# TASK INSTRUCTIONS
Take the line that contains "Task: Click second" and each line after it to the end of the material below, and return them exactly, minus the pictures.

--- DATA EXTRACTS Enclosed Below ---

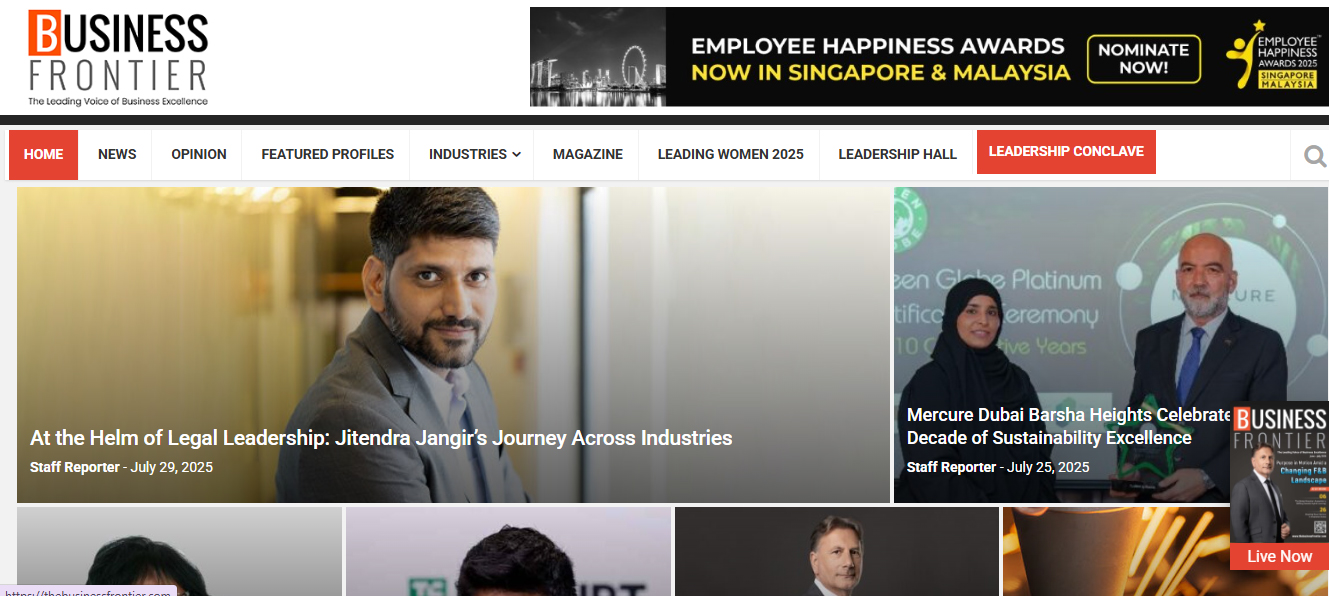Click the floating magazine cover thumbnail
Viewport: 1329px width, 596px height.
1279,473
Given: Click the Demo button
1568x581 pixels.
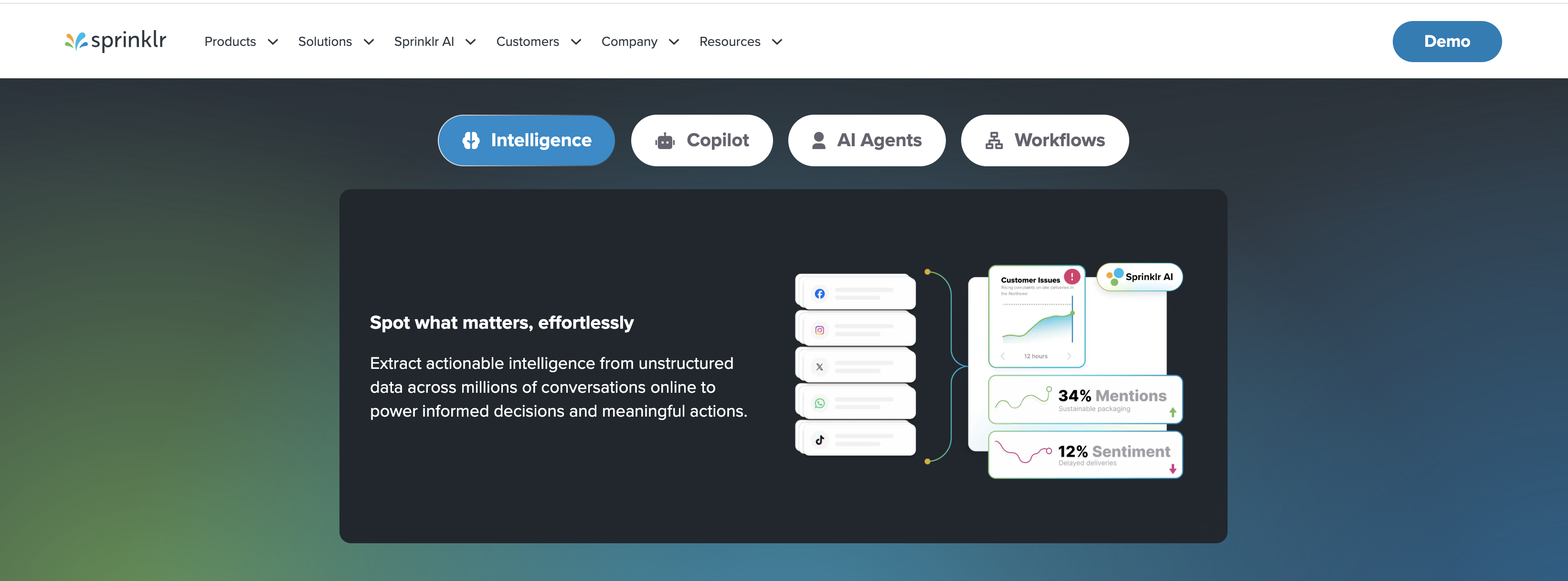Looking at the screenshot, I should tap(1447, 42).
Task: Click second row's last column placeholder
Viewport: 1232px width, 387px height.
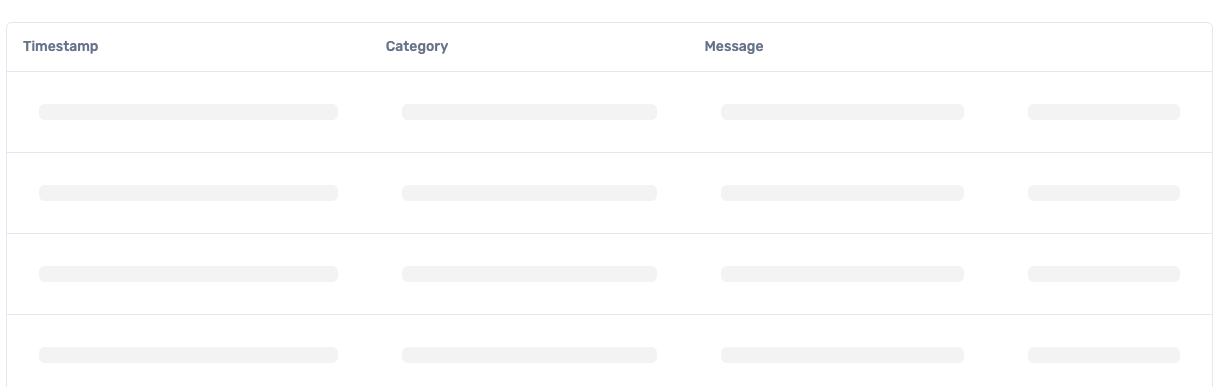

--- End of Enclosed DATA EXTRACTS ---

# EXERCISE SOLUTION
Task: Click second row's last column placeholder
Viewport: 1232px width, 387px height.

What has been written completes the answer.